** What is being asked **
Could you duplicate, word for word, the stretch of the "Meeting My New City" post below that runs from "As I did in" up to and including "that it’s spring.)"?

** Excerpted passage **
+++
Meeting My New City

As I did in New York, I’ve made finding farmers’ markets a way to learn the transit systems and lay of the city.  On Wednesday, this gave me the chance to spend some time outside in the gorgeous (springtime!?!) sunshine, learning some of the streets of SF and (eventually) finding a fantastic farmers’ market (the Heart of the City Market, open Wed & Sun 7-5).  The produce there blew my New York accustomed seasonal mindset.  Green beans?  Sugar snap peas?  Strawberries!?!  (The tree blooming on my corner could have hinted that it’s spring.)

I set out in search of the market by hopping on the Muni train just a block from my front door and hopping off 20 minutes later.  Then, I walked around for a good half hour, maybe more, trying to find the market.  My extended quest occurred because the HOC market website shows a google map with a search for “UN Plaza, Civic Center” which provides a location about 6 blocks away from both the UN Plaza and the market.  Through the magic of the web, I was able to find the actual location (and to be fair the market’s website does say that it is by the BART and Muni Civic Center stops, which it is)!
+++
** Dataset extract **
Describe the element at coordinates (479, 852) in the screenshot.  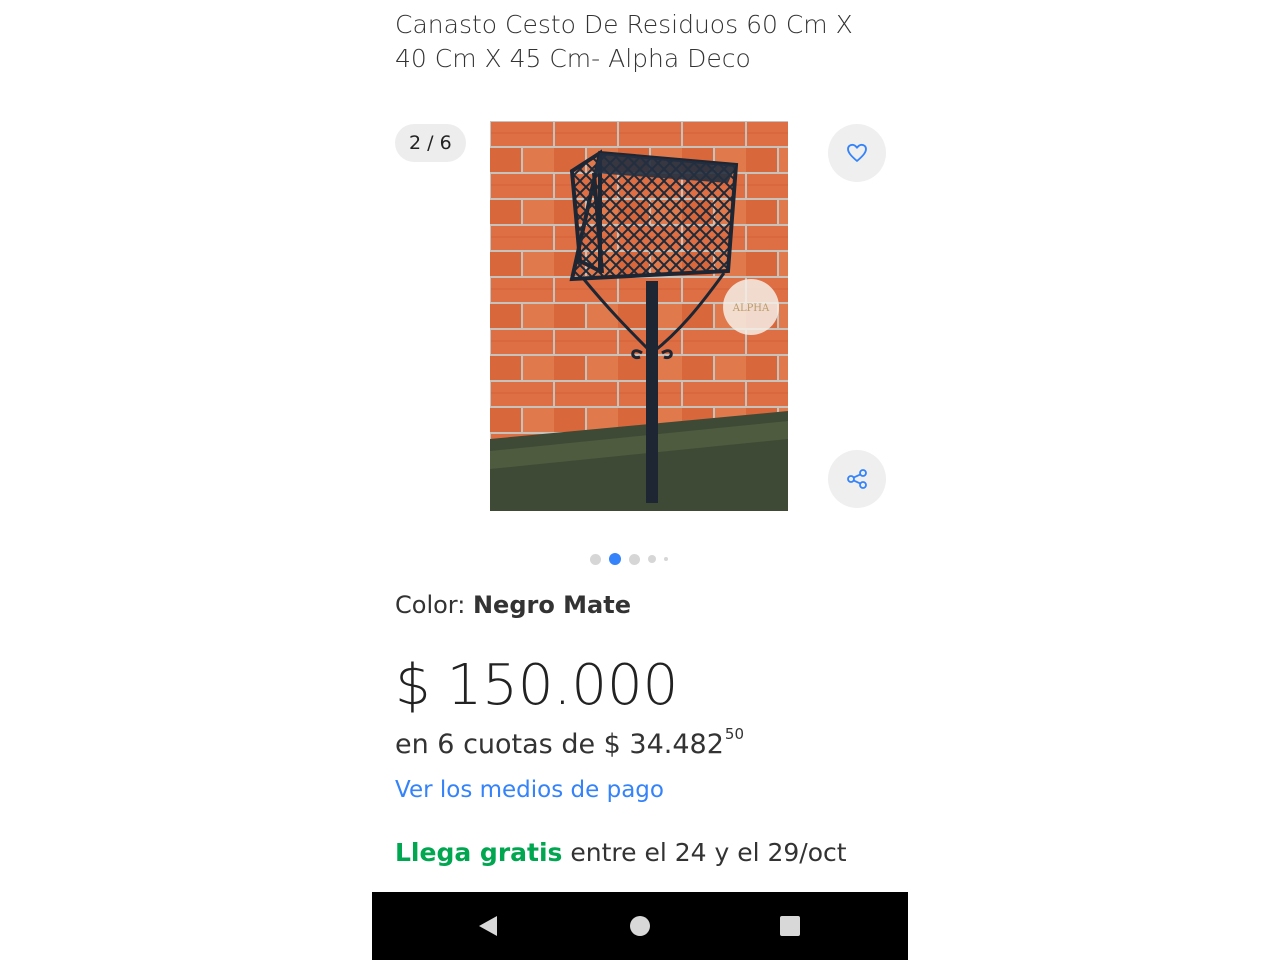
+++
** Answer for this exercise **
As I did in New York, I’ve made finding farmers’ markets a way to learn the transit systems and lay of the city.  On Wednesday, this gave me the chance to spend some time outside in the gorgeous (springtime!?!) sunshine, learning some of the streets of SF and (eventually) finding a fantastic farmers’ market (the Heart of the City Market, open Wed & Sun 7-5).  The produce there blew my New York accustomed seasonal mindset.  Green beans?  Sugar snap peas?  Strawberries!?!  (The tree blooming on my corner could have hinted that it’s spring.)